WRITTEN TASK:
Please repeat the material from the line containing "This screenshot has" through the line containing "pyautogui.click(x=1184, y=203)", switching "dropdown" to "menu" and leaving everything else unchanged.

[Start RECORDED DATA]

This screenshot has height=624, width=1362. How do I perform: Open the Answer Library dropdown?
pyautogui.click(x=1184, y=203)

[End RECORDED DATA]
[Start RECORDED DATA]

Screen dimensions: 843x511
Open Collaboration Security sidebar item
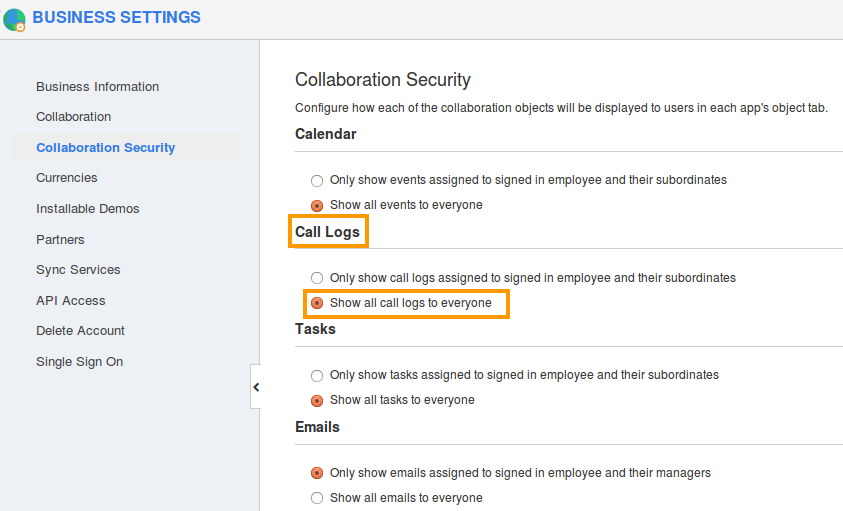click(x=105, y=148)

[End RECORDED DATA]

WRITTEN SOLUTION:
This screenshot has height=624, width=1362. How do I perform: Open the Answer Library menu?
pyautogui.click(x=1184, y=203)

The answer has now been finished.